People struggling to put healthy food on their tables with the help of food stamps will have that much more trouble come November 1, when benefits in the Supplemental Nutrition Assistance Program are cut. The benefits cut comes because funding through the 2009 stimulus bill is expiring—but it's expiring before the need does, with unemployment and underemployment still high. The amount being cut will sound small to members of Congress with their $174,000 salaries, but for food budgets strained past the breaking point,
it's a big deal:
The USDA says the average monthly benefit is about $275 per household.
The exact reduction depends on the recipients’ situation, but a family of four with no other changes in circumstances will receive $36 less per month, according to the USDA. At today's average prices, that translates to four fewer whole chickens each month.

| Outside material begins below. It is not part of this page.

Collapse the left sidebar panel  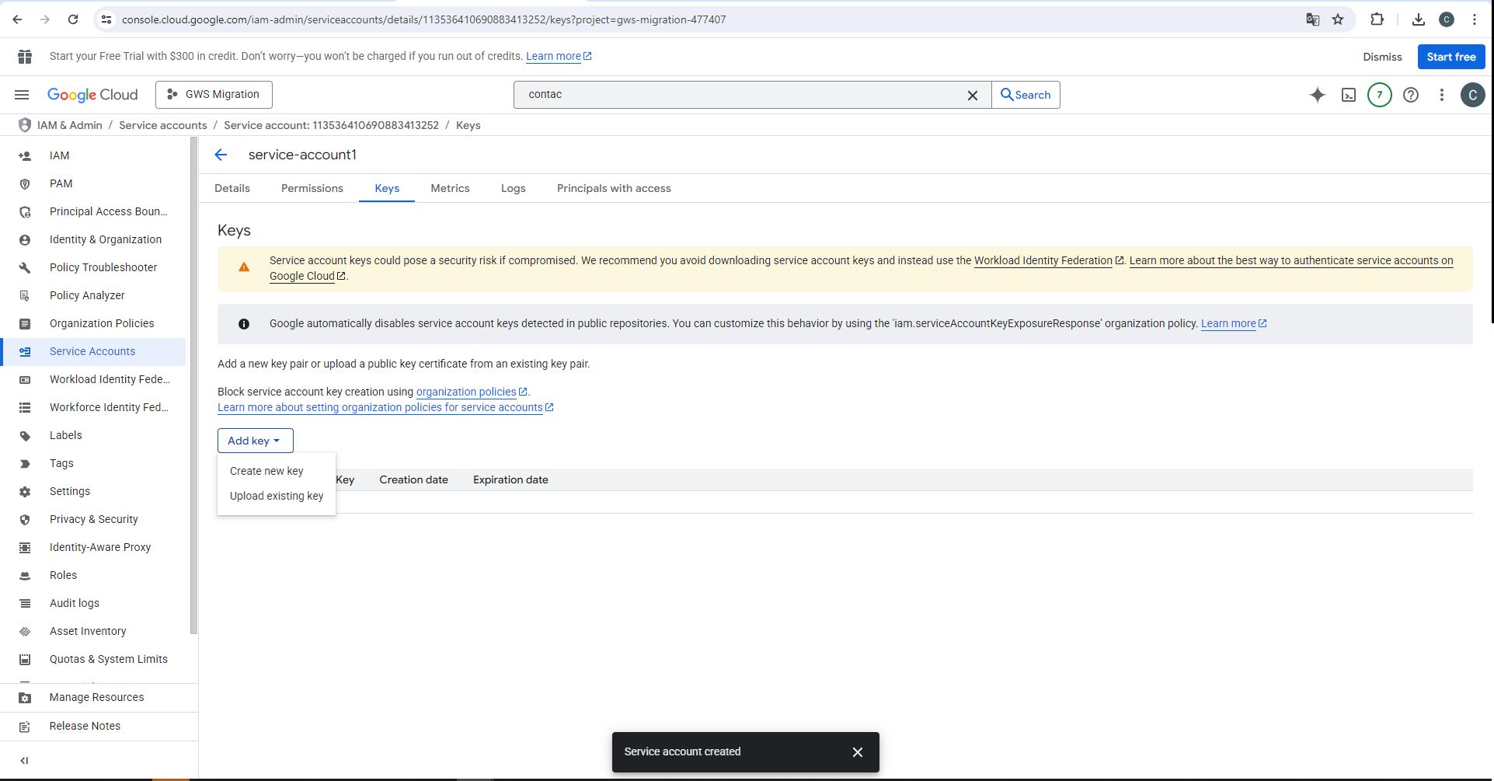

Or, say, a gallon of milk, a pound of broccoli, a pound of bananas, a dozen eggs, and a pound of spaghetti
every single week. Or two pounds of chicken legs, two pounds of rice, a pound of apples, a pound of tomatoes, and two pounds of iceberg lettuce. Any way you slice it, that's a lot of food to lose, and of course it's coming out of the food budgets of people who are already stretched to the limit getting enough food and healthy food. But to Republicans in Congress, the question is not keeping the budget intact, it's how much to cut.